Attorney General and Minister of Legal Affairs, Dale Marshall greets CARICOM’s Assistant Secretary General, Dr. Douglas Slater, at this morning’s Drug Treatment Court training workshop at the Savannah Beach Hotel. Looking on is Chief Justice Sir Marston Gibson. (A.Gaskin/BGIS)

Attorney General and Minister of Legal Affairs, Dale Marshall, has pledged Government’s support and commitment to the Drug Treatment Court.

He made this pledge today during a Drug Treatment Court training workshop at the Savannah Beach Hotel. “This administration supports 150 per cent what you are doing. I can promise you that we will find the resources to assist you,” Mr. Marshall stated, adding that the Court could only achieve its true results if it had the full support of Government.

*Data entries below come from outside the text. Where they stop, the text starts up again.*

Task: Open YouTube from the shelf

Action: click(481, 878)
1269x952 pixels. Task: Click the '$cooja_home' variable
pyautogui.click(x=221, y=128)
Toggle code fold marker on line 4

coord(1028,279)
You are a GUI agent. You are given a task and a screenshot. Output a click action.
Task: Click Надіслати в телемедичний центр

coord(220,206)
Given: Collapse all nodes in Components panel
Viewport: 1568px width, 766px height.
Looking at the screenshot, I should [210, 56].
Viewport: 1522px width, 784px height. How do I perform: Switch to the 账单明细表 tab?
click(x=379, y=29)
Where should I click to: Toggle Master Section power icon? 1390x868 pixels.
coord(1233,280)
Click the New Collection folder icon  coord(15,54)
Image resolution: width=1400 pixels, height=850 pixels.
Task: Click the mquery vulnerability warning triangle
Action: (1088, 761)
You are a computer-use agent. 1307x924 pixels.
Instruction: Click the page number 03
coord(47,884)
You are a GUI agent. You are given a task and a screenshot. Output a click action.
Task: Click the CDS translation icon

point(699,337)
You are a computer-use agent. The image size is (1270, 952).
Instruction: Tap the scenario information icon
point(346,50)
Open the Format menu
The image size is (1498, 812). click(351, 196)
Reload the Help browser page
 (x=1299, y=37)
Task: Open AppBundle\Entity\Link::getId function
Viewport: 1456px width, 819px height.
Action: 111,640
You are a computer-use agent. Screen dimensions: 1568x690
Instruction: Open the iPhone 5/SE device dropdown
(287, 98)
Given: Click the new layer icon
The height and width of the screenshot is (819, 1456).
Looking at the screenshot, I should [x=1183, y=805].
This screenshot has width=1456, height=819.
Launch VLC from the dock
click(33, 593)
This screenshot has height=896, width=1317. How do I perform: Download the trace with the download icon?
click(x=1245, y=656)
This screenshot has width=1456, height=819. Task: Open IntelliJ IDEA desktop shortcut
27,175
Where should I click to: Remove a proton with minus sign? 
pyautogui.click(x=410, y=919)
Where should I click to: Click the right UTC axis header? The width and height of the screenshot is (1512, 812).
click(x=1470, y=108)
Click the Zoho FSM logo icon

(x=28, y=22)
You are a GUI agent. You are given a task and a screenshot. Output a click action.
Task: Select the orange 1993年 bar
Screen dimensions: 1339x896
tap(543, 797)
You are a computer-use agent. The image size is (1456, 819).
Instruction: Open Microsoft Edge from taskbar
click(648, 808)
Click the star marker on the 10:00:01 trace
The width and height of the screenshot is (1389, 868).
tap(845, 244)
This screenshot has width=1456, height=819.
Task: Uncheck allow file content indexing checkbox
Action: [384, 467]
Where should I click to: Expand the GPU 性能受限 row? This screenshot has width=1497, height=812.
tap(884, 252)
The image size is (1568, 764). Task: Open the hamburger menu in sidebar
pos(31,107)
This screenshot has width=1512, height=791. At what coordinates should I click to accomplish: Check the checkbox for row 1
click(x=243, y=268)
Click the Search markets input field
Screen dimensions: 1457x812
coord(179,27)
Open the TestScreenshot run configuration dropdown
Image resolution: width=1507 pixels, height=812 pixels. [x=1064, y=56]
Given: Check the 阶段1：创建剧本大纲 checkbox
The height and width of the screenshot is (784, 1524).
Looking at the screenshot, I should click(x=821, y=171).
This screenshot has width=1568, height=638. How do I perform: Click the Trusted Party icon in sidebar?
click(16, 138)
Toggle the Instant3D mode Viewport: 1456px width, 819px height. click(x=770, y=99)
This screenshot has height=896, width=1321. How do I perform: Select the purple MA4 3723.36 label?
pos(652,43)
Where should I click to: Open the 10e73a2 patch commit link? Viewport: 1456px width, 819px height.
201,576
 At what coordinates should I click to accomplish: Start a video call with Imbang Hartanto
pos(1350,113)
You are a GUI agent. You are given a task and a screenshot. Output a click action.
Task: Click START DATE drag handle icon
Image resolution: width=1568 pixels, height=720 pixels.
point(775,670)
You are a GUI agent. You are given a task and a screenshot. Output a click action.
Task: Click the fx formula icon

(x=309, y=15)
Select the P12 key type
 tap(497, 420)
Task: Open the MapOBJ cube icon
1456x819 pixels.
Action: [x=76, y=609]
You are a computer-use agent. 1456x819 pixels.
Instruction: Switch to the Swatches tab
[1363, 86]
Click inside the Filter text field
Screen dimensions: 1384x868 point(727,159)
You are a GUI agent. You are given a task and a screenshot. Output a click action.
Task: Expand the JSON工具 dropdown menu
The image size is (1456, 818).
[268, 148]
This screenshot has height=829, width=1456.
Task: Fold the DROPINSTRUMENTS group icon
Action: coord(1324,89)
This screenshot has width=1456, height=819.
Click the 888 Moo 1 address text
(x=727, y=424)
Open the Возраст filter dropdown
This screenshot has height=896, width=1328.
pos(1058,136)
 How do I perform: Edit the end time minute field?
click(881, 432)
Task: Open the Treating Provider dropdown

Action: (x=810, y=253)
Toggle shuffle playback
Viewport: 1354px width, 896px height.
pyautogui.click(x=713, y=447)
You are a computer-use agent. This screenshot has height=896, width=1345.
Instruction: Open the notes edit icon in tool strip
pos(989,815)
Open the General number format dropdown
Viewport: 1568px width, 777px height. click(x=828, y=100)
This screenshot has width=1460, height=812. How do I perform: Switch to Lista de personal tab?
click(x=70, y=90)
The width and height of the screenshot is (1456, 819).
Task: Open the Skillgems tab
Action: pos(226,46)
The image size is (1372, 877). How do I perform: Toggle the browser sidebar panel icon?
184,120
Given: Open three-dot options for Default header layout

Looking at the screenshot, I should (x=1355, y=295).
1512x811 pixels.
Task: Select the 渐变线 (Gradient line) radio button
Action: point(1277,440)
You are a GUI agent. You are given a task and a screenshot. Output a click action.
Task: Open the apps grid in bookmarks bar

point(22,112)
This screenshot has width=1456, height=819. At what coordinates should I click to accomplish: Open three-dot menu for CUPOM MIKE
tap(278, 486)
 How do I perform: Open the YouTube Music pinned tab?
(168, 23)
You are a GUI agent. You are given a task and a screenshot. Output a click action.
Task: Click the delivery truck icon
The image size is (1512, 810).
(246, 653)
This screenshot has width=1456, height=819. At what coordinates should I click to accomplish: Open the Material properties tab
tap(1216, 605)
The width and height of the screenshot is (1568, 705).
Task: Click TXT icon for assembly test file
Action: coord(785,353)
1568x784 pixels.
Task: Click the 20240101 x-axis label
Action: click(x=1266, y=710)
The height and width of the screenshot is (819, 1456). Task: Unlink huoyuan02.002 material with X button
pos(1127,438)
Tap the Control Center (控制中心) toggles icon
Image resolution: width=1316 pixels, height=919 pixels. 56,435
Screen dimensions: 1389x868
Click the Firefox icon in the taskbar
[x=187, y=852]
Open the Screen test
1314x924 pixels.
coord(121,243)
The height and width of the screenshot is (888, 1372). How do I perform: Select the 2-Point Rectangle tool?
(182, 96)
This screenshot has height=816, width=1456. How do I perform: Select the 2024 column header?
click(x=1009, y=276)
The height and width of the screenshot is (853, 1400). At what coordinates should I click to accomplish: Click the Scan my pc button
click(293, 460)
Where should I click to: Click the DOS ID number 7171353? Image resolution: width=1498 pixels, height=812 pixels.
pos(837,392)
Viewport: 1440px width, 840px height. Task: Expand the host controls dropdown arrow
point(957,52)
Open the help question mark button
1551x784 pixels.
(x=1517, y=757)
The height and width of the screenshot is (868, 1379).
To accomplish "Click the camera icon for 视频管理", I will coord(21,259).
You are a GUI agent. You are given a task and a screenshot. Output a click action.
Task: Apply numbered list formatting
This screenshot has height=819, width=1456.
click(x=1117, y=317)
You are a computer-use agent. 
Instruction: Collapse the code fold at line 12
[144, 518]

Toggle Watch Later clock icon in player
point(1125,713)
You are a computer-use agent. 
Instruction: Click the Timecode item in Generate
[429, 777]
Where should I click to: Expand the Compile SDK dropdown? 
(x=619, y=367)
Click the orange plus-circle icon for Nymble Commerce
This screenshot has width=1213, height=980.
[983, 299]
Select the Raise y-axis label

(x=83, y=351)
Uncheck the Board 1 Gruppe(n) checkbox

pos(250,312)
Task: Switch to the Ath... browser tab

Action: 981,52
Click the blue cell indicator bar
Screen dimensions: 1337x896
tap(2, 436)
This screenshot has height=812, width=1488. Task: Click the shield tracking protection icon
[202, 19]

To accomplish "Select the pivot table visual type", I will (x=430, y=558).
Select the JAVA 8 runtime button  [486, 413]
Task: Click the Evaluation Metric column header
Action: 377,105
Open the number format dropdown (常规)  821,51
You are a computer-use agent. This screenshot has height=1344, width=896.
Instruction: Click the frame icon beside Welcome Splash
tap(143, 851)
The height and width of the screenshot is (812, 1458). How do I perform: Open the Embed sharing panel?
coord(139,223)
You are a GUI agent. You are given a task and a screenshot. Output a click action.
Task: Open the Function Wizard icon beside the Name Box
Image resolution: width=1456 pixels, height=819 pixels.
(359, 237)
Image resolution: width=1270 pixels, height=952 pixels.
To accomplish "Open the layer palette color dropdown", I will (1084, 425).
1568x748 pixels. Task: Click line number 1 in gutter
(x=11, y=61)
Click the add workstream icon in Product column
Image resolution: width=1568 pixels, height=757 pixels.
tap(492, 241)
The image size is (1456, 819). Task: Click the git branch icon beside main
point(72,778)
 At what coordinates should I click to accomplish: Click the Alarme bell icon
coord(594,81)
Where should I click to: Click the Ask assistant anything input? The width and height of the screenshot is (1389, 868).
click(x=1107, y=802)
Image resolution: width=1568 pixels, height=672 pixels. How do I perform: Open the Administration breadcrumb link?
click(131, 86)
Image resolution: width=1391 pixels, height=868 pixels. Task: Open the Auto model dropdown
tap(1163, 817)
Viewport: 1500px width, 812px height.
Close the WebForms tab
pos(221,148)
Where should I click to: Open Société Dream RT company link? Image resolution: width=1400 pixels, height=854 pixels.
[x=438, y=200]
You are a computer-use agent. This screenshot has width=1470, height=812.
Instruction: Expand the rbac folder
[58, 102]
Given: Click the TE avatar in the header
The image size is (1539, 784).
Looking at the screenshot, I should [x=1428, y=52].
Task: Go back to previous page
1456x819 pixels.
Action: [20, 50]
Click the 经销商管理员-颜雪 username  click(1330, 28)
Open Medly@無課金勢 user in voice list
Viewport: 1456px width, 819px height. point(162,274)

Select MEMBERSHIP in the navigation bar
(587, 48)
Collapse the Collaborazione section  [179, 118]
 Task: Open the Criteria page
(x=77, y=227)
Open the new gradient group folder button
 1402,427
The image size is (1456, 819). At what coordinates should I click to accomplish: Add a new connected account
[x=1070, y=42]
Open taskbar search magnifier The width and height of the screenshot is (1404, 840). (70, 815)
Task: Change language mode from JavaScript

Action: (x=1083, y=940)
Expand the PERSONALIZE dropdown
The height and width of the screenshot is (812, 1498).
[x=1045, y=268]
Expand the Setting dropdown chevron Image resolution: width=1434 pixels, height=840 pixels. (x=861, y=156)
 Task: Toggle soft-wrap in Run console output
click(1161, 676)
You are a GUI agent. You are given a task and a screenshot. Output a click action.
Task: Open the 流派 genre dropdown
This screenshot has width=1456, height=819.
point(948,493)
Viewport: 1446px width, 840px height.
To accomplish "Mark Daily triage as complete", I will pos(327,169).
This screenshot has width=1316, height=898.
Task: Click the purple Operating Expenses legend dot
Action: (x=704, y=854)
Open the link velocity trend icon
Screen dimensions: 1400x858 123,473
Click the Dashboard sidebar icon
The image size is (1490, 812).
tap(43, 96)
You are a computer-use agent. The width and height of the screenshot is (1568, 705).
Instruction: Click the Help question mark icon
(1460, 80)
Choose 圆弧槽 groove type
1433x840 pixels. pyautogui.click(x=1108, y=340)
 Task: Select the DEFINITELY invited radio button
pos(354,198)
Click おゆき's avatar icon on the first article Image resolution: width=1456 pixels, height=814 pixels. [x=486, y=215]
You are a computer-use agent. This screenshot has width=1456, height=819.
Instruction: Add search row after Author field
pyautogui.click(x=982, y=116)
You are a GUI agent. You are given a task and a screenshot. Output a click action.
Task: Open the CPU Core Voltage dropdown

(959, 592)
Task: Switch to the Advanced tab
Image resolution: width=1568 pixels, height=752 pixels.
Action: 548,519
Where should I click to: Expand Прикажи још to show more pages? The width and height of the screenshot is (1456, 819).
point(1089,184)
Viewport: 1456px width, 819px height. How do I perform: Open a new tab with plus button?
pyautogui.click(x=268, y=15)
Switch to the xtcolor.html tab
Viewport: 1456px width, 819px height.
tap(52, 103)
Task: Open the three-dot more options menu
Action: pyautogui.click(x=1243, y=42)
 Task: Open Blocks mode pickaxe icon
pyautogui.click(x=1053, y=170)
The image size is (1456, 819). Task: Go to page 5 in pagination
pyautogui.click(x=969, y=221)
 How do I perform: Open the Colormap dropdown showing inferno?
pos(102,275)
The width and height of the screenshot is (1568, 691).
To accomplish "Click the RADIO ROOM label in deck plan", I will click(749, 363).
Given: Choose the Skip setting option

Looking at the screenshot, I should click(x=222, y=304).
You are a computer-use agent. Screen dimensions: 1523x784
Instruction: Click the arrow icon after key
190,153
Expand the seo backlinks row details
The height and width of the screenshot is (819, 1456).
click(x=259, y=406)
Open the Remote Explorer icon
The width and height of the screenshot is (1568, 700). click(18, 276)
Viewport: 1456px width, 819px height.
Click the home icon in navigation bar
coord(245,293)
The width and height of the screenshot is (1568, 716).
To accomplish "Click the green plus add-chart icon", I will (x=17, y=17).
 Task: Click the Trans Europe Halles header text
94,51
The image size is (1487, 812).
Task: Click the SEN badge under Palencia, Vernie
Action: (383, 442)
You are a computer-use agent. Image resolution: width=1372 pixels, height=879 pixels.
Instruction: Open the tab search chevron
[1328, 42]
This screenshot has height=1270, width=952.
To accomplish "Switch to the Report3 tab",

Meanwhile, he expressed concerned that the Drug Treatment Court’s presiding Magistrate, Magistrate Graveney Bannister, could only sit one day per month, and gave the undertaking that he would see how the Magistrate could spend a longer time in that particular court.

“We may have to make a few changes but I give you my assurance that I will make every effort to ensure that you will have an opportunity to devote more time to that area,” he emphasised.

These assurances came after Chief Justice, Sir Marston Gibson, outlined some of the challenges presently being faced by the Drug Treatment Court since its establishment in Barbados four years ago. “We need more people from the Probation Department to produce the reports; we need to get something as simple as a small refrigerator to keep the urine samples,” Sir Marston indicated.

The Chief Justice explained that the idea of a Drug Treatment Court emerged from the need to treat offenders for their addiction, rather than punishing them.

“…It is more cost effective to treat than to punish. The cost of keeping someone incarcerated at [HMP] Dodds was between $30,000 to $35,000 a year, and if you multiply that by 1,200, it comes to a pretty penny. If you sentence someone to even six months, it comes to between $15,000 and $17,500, and you are just keeping them in prison, you are not treating them,” Sir Marston reasoned.

Meanwhile, the Organization of American States’ Representative to Barbados and the Eastern Caribbean, Ambassador Francis McBarnette, said Barbados would see just how well its Drug Treatment Court was doing during the course of the workshop.

He explained that the OAS/CICAD contracted the Centre for Court Innovation, based in New York, to conduct a diagnostic evaluation of the Drug Treatment Courts in Central America and the Caribbean.

“In the course of this workshop, we should receive their preliminary findings on Barbados. This information will be valuable to determine where gaps exist and the work we will do in the future,” he said.

The three-day workshop is intended to build capacity, and will allow participants the opportunity to listen and learn from those who have walked along a similar path.